(Record set begins)
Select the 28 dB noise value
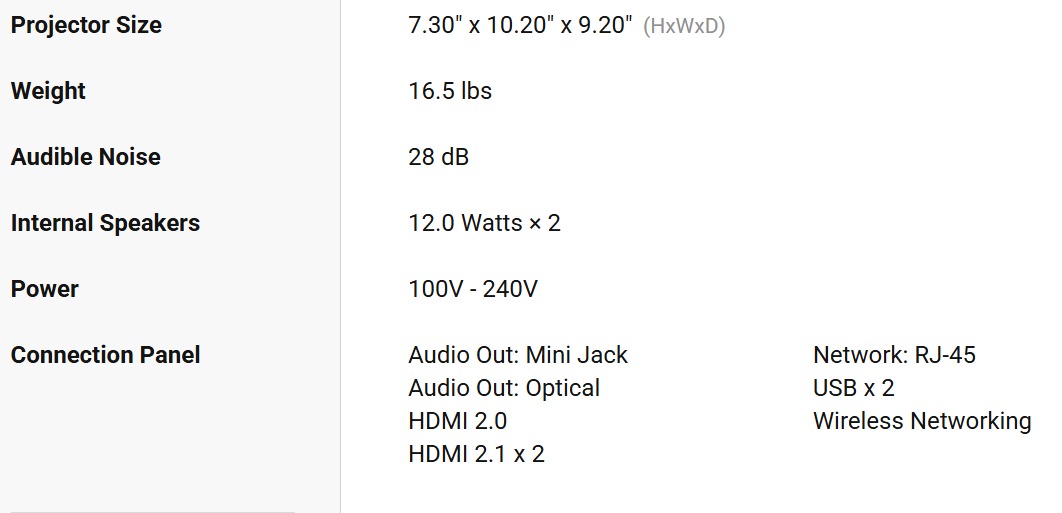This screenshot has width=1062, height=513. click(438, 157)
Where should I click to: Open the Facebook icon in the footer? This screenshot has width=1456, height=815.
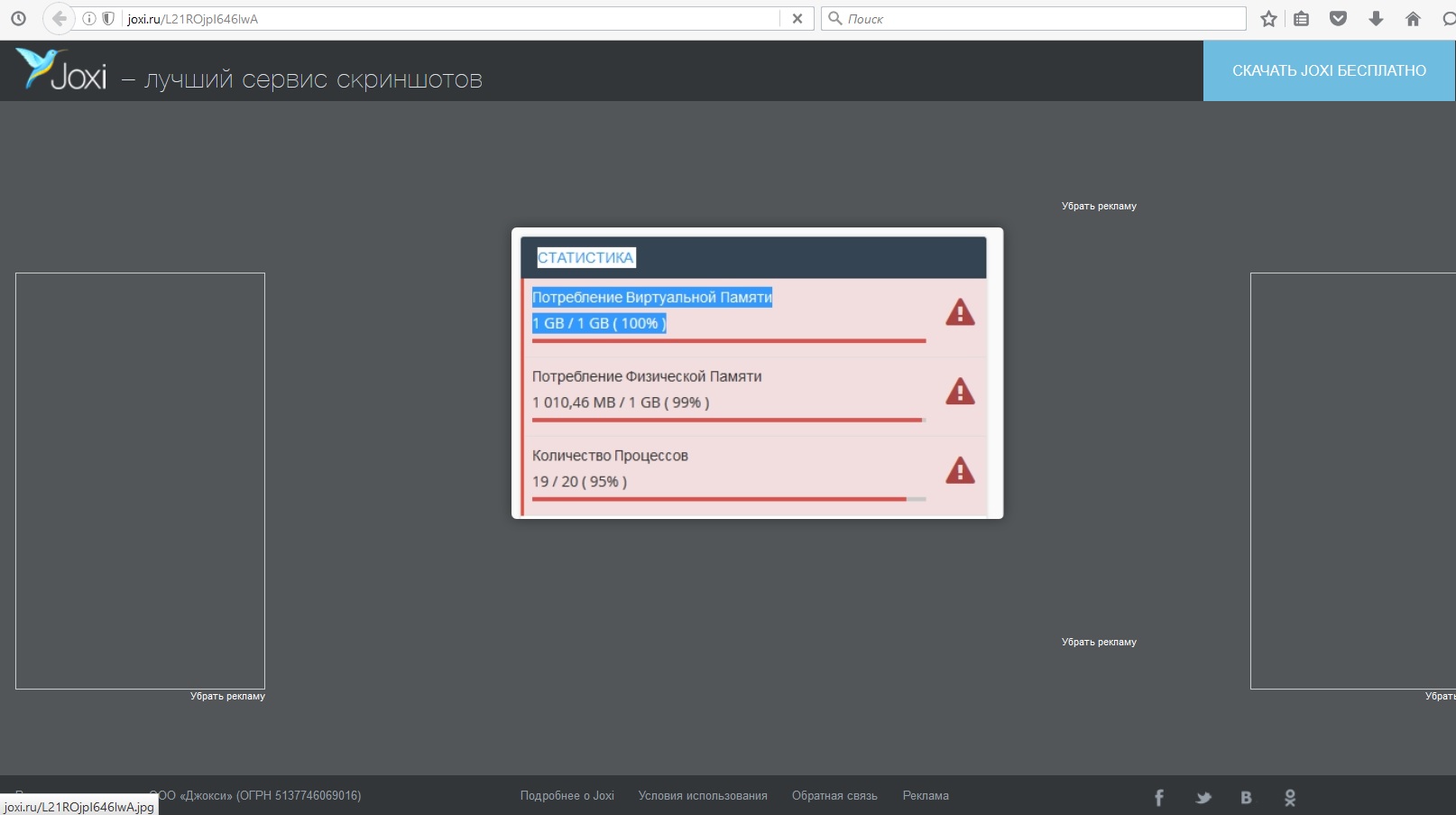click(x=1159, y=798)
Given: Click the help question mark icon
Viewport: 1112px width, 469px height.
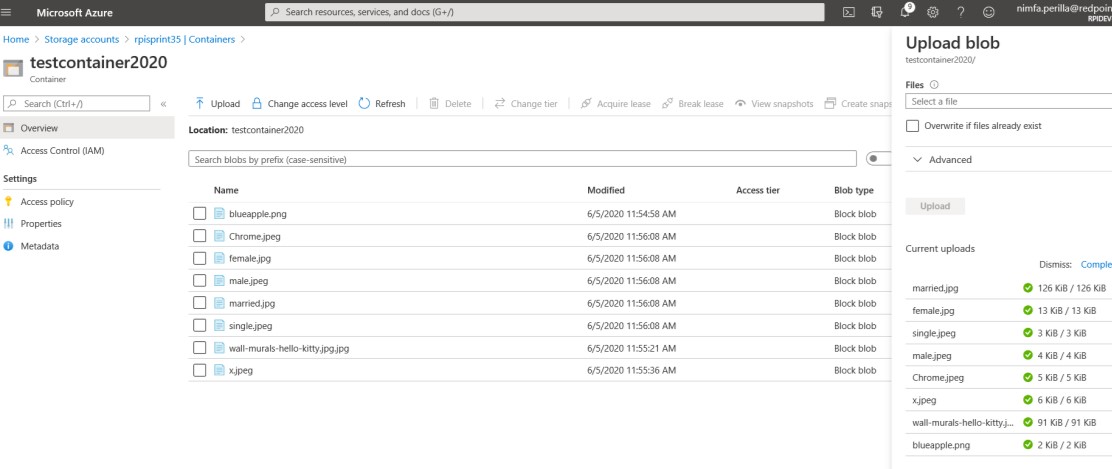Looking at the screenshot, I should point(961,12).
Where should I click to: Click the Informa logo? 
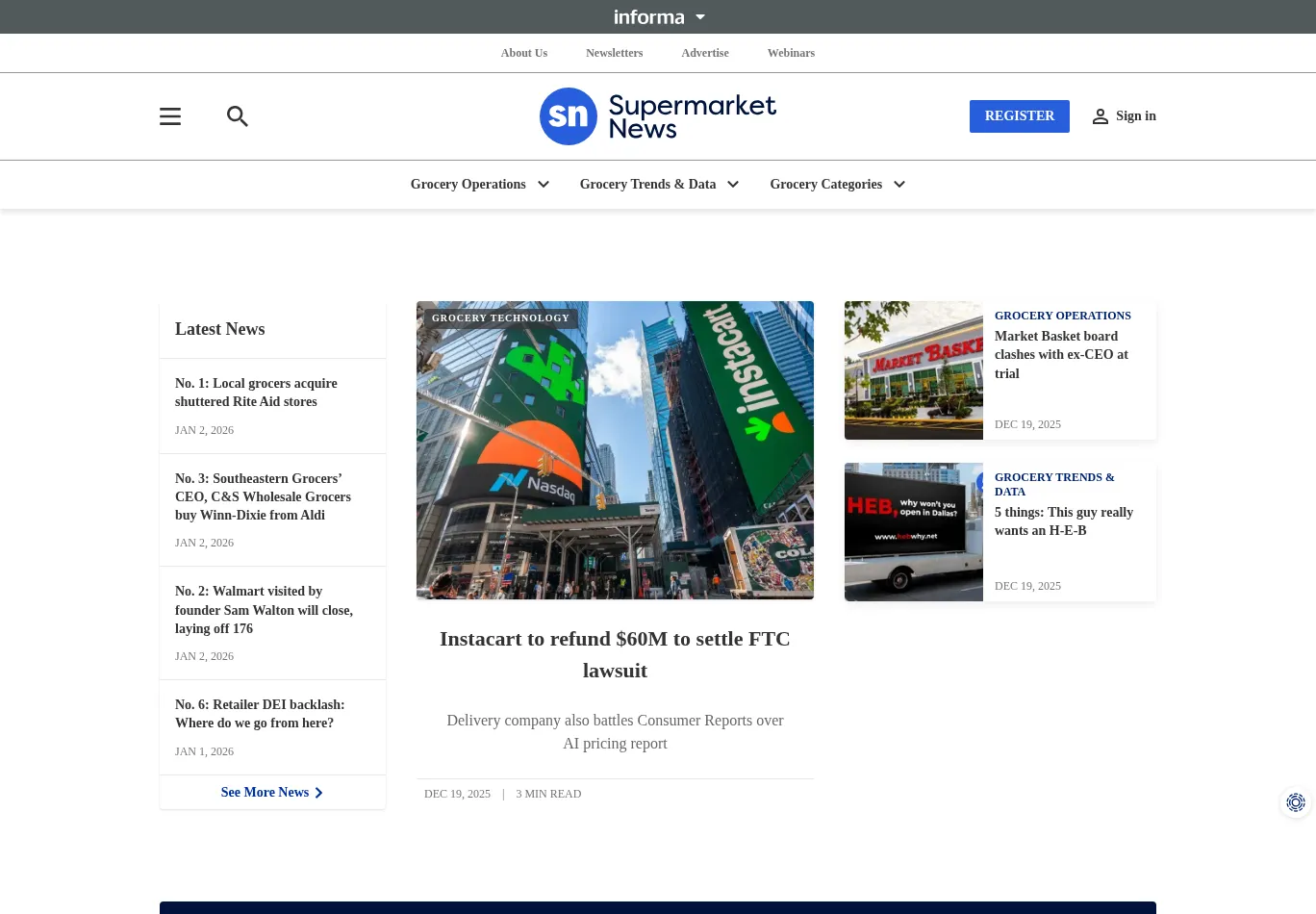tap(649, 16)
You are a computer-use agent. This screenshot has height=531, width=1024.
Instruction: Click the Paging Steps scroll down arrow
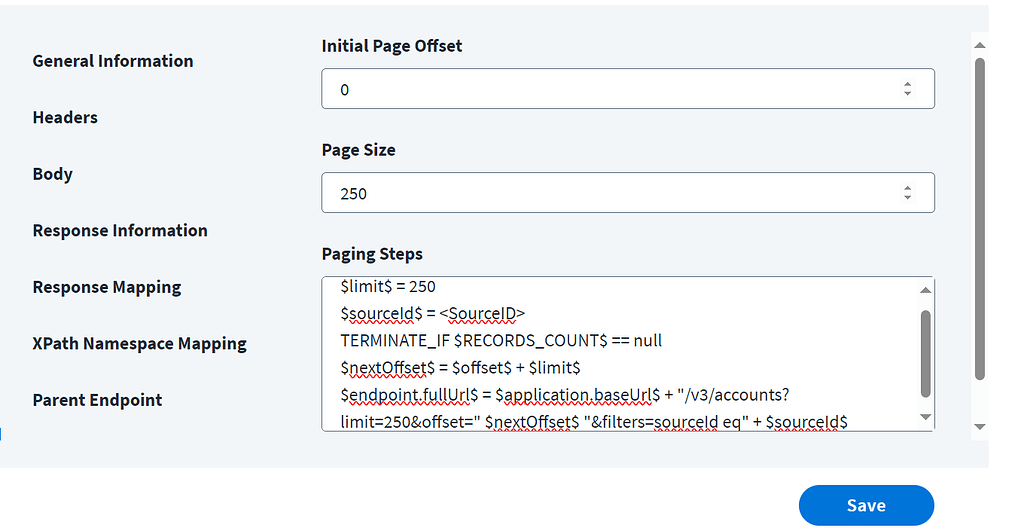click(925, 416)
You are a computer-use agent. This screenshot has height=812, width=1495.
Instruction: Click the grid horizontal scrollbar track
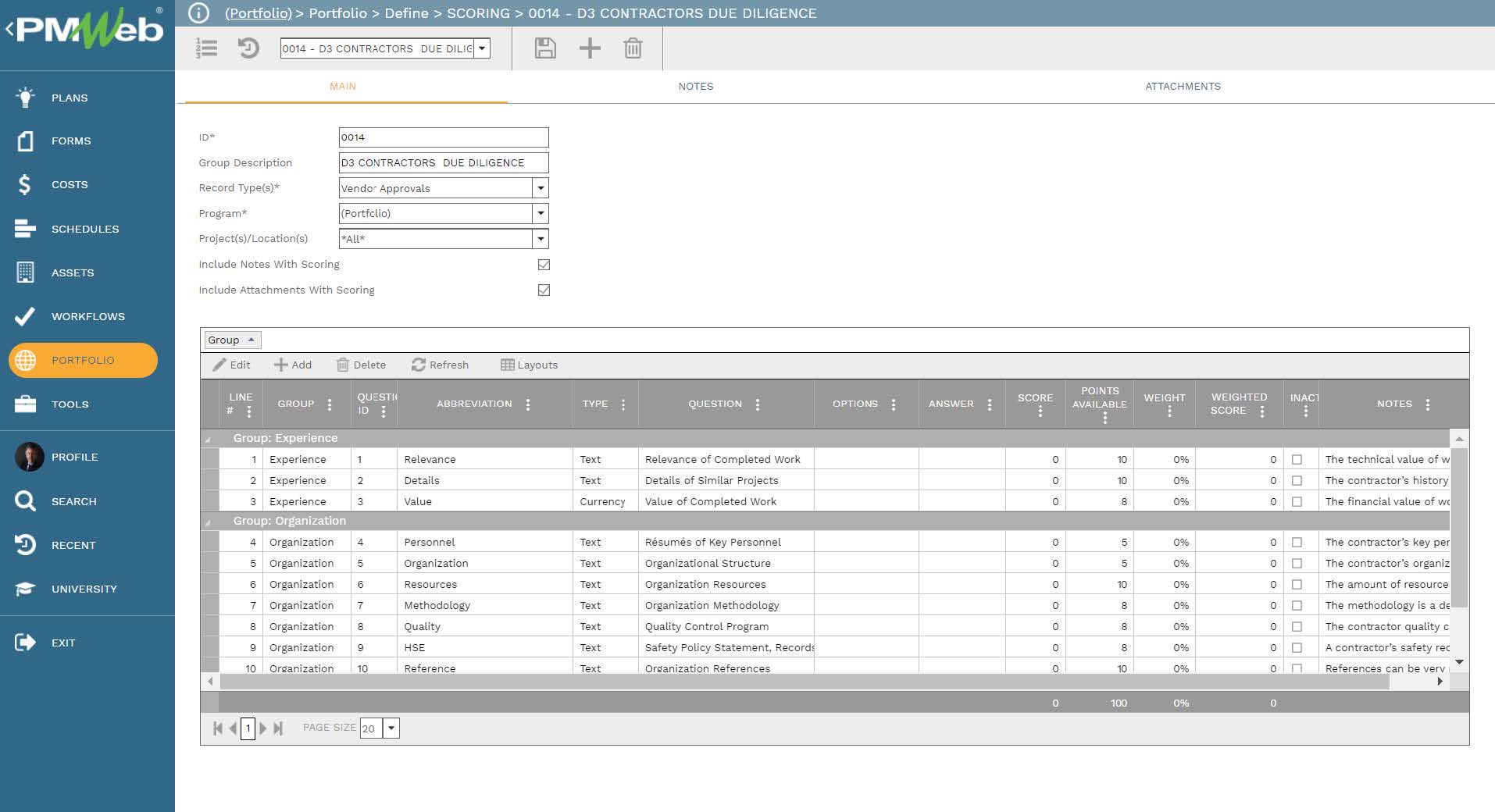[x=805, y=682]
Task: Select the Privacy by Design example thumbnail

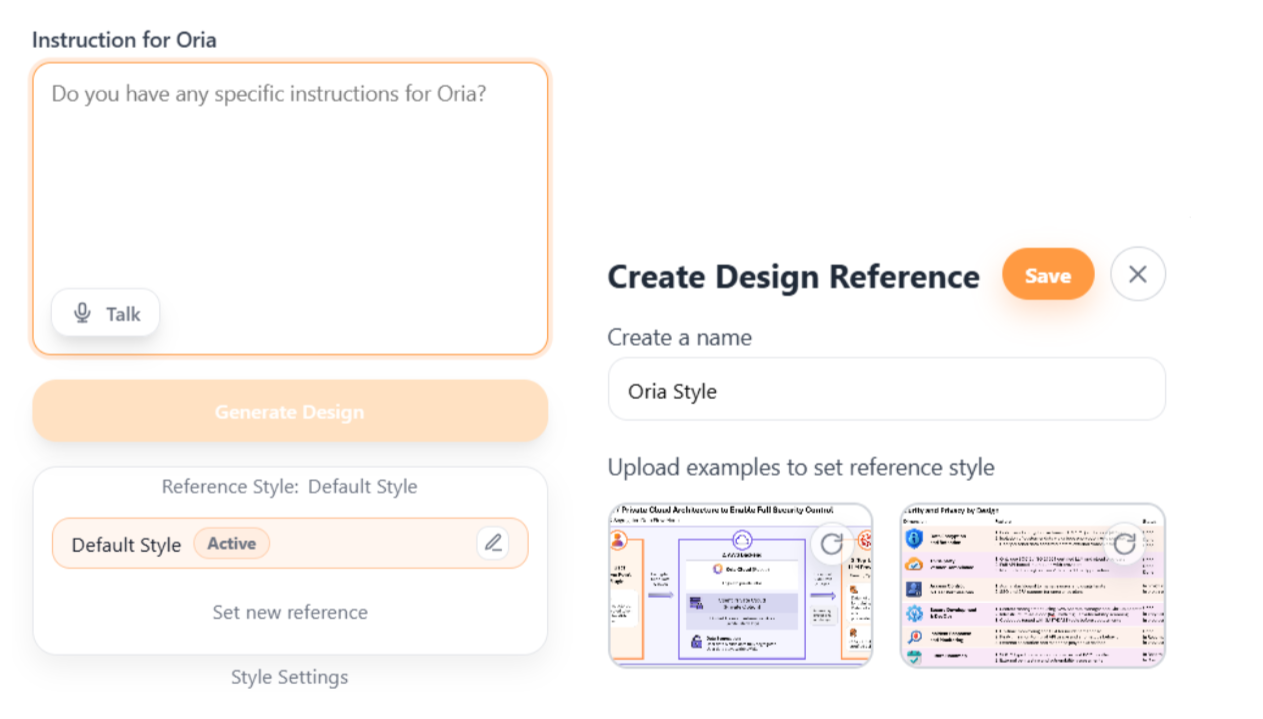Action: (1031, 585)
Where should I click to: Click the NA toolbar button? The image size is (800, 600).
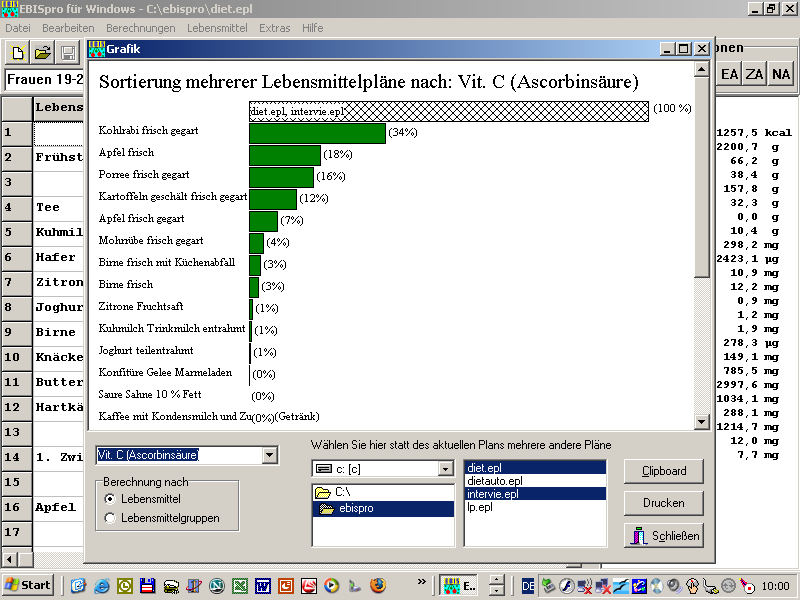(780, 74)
(Record set ends)
- Instructions to follow:
Copy each line of the data that includes the word "computer".

- Answer:
You are a computer-use agent. This screenshot has height=531, width=1024.
You are a computer-use agent. This screenshot has height=812, width=1495.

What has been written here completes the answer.